Al término de su mandato, Daniel Ortega reconoció el triunfo de la candidata opositora, Violeta Barrios de Chamorro, en las elecciones de 1990. Ese acto político era en sí mismo una virtud, porque el gobierno del FSLN, emanado de una lucha armada, entregaba el poder a la oposición después de tener elecciones democráticas y pacíficas, con la añadidura de que lo hizo a la entonces primera mujer electa presidente en nuestro continente. Hasta ahí la situación política en Nicaragua era perfecta, pero al paso de los años el rumbo se empezó a perder.

Después de dejar la presidencia, Ortega se quedó con el liderazgo del FSLN y volvió a ser candidato presidencial en los procesos electorales de 1996 y de 2001; en ambas intentonas perdió. Luego vino el denominado “Pacto Alemán-Ortega”, que tuvo lugar en el año 1999, e inició el embate contra la democracia en Nicaragua. Esa alianza instituyó un sistema bipartidista, que tuvo como objetivo abrir la puerta de la administración pública a sólo dos competidores y supuso el inicio de un proceso de reformas constitucionales y legales tendientes a concentrar el poder y a minar el Estado democrático de Derecho, lo que explica el profundo debilitamiento institucional y la sistemática violación de los derechos humanos que se viven en ese país.

La democracia le dio a Daniel Ortega una nueva oportunidad en la elección del año 2007, y con el 38 por ciento de los votos fue declarado ganador. En esa gestión arrancó la caída libre de la democracia en Nicaragua, porque en 2008 el Consejo Supremo Electoral (CSE) suprimió al Movimiento Renovador Sandinista (MRS) y en 2010 la Corte Suprema declaró la inaplicabilidad de la disposición constitucional que limitaba la reelección presidencial, lo cual habilitó de nueva cuenta a Daniel Ortega para que se presentara como candidato a la presidencia en las elecciones de noviembre de 2011. Posteriormente, al mejor estilo de Porfirio Díaz, o mejor aún, de cualquiera de los Somoza, mediante una reforma constitucional, prescindió del artículo de la Constitución de Nicaragua que prohibía la reelección inmediata y así quedó establecida la reelección presidencial indefinida.

La mutación de Ortega en Somoza llegó finalmente en abril de 2018, cuando una reforma al sistema de la seguridad social generó una manifestación de varios cientos, o acaso miles de pensionados.
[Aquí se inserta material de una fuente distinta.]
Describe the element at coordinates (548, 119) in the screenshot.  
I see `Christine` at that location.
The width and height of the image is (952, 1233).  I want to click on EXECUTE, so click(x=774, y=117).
La policía recordó su papel en las dictaduras y los reprimió con crudeza. Pero el cálculo le salió mal al opresor, porque las protestas sociales aumentaron con la suma de los estudiantes universitarios y diversos grupos sociales. Managua se transformó entonces en la capital mundial de la represión de la policía. Oficialmente se habló de cientos de fallecidos y de miles de detenidos. Y luego de la represión pasó lo de siempre en los regímenes dictatoriales, tuvieron que salir del país alrededor de cien mil nicaragüenses en búsqueda de asilo político.

A lo largo de este año 2021, la Comisión Interamericana de Derechos Humanos (CIDH) concluyó que más de 30 dirigentes políticos de oposición, defensores de derechos humanos y líderes de movimientos sociales, fueron detenidos arbitrariamente y se les impidió la comunicación con sus familiares. La Corte Interamericana de Derechos Humanos acogió, a solicitud de la CIDH, medidas preventivas en favor de diversos dirigentes políticos y sus familiares, ante el riesgo a perder la vida o frente a la privación de su libertad. Pero las cosas no se quedaron ahí, porque la prensa independiente dejó de publicar y las estaciones de radio críticas del orteguismo fueron calladas.

El día de la elección se les prohibió la entrada al país a los observadores de la Organización de Estados Americanos (OEA) y de la Unión Europea (UE). Aunque las cifras oficiales indicaron que la participación electoral fue superior al 65 por ciento del padrón, se calculó por parte de observadores independientes que intentaron monitorear el proceso electoral, que la abstención fue superior al 80 por, lo que coincide con las versiones de los periodistas extranjeros que mostraron la escasa afluencia a los lugares de votación y que éstos estuvieron vacíos la mayor parte de la jornada electoral. Todo eso abonó para que el “triunfo” de Ortega en la elección presidencial pudiera darse sin contratiempos.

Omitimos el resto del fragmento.